# Devils Lake Fishing Report - 6/20/03 - Ed's Bait



## Ed's Bait (Jul 26, 2002)

Fishing on the lake continues to be quite good. Walleye anglers are reporting 
catching fish with most all presentations. While many are still catching fish 
cranking the shorelines, the fish are starting to move deeper. The better 
areas have been the trees near the Mauvee Coulee, the north end of Six Mile 
Bay, Old Mil Bay, the trees in the north end of Creel Bay, Penny Bay, and Black 
Tiger. Anglers are casting countdowns, shad raps, jointed shad raps, and wally 
divers when cranking. In the trees, anglers are using slip bobbers tipped with 
crawlers or leeches.
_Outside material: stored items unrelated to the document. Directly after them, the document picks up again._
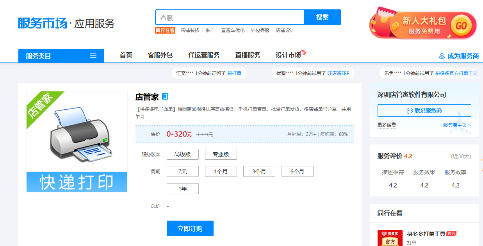Viewport: 483px width, 246px height.
Task: Click the user icon next to 成为服务商
Action: (442, 56)
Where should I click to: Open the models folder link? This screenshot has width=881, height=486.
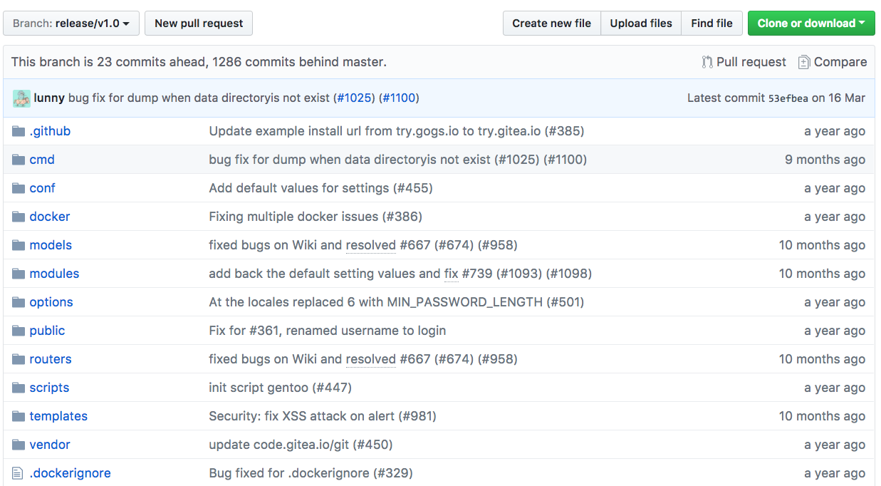[51, 245]
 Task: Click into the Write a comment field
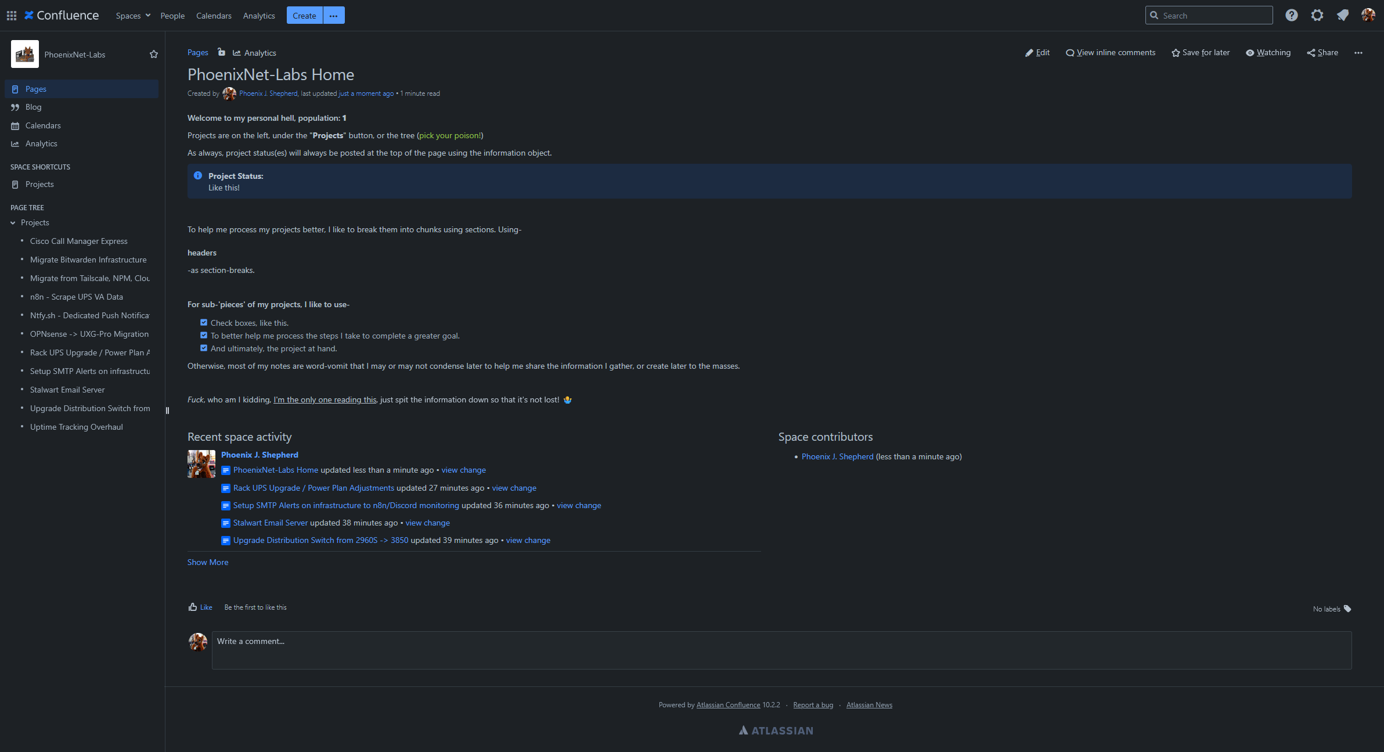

Out deeper, anglers are trolling deep running cranks such 
as #9 shad raps, reef runners, bombers, or bottom bouncers with spinners. 
Shore fisherman are reporting a good evening bite at the bridges and the rip 
rap along the highways. Pike continue to be caught in most all areas of the 
lake but have moved out deeper as well. The same presentations that work for 
walleyes have been working for pike as well. White bass fishing continues to 
be spotty. Most anglers are reporting catching some, but the fish are 
scattered. Small firetiger or blue cranks like #7 countdowns or #5 shad raps 
have been working as well as chartreuse jigs tipped with minnows. This Sunday 
the Lake Region Anglers Association will be having their annual Devils Lake 
Open Tournament. Fishing hours will be from 8:30-3:30. Weigh in and check out 
will be held at the Lakewood Access area. Good Luck & Good
Fishing


----------